[Saved data entries]
--*--

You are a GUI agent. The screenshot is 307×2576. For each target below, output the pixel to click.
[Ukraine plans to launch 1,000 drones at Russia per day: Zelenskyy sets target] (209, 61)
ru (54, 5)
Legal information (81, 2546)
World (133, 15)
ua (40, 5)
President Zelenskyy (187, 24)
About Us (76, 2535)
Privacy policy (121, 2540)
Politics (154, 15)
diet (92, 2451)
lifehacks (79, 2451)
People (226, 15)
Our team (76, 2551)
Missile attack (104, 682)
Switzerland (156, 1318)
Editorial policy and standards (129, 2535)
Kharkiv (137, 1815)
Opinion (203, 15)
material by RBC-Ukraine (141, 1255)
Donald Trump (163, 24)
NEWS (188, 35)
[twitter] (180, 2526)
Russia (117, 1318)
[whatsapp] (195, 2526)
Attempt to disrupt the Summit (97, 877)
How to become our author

--*--

What to work on —
Repeat all the entries word for word.

Solution for this exercise —
You are a GUI agent. The screenshot is 307×2576. For each target below, output the pixel to click.
[Ukraine plans to launch 1,000 drones at Russia per day: Zelenskyy sets target] (209, 61)
ru (54, 5)
Legal information (81, 2546)
World (133, 15)
ua (40, 5)
President Zelenskyy (187, 24)
About Us (76, 2535)
Privacy policy (121, 2540)
Politics (154, 15)
diet (92, 2451)
lifehacks (79, 2451)
People (226, 15)
Our team (76, 2551)
Missile attack (104, 682)
Switzerland (156, 1318)
Editorial policy and standards (129, 2535)
Kharkiv (137, 1815)
Opinion (203, 15)
material by RBC-Ukraine (141, 1255)
Donald Trump (163, 24)
NEWS (188, 35)
[twitter] (180, 2526)
Russia (117, 1318)
[whatsapp] (195, 2526)
Attempt to disrupt the Summit (97, 877)
How to become our author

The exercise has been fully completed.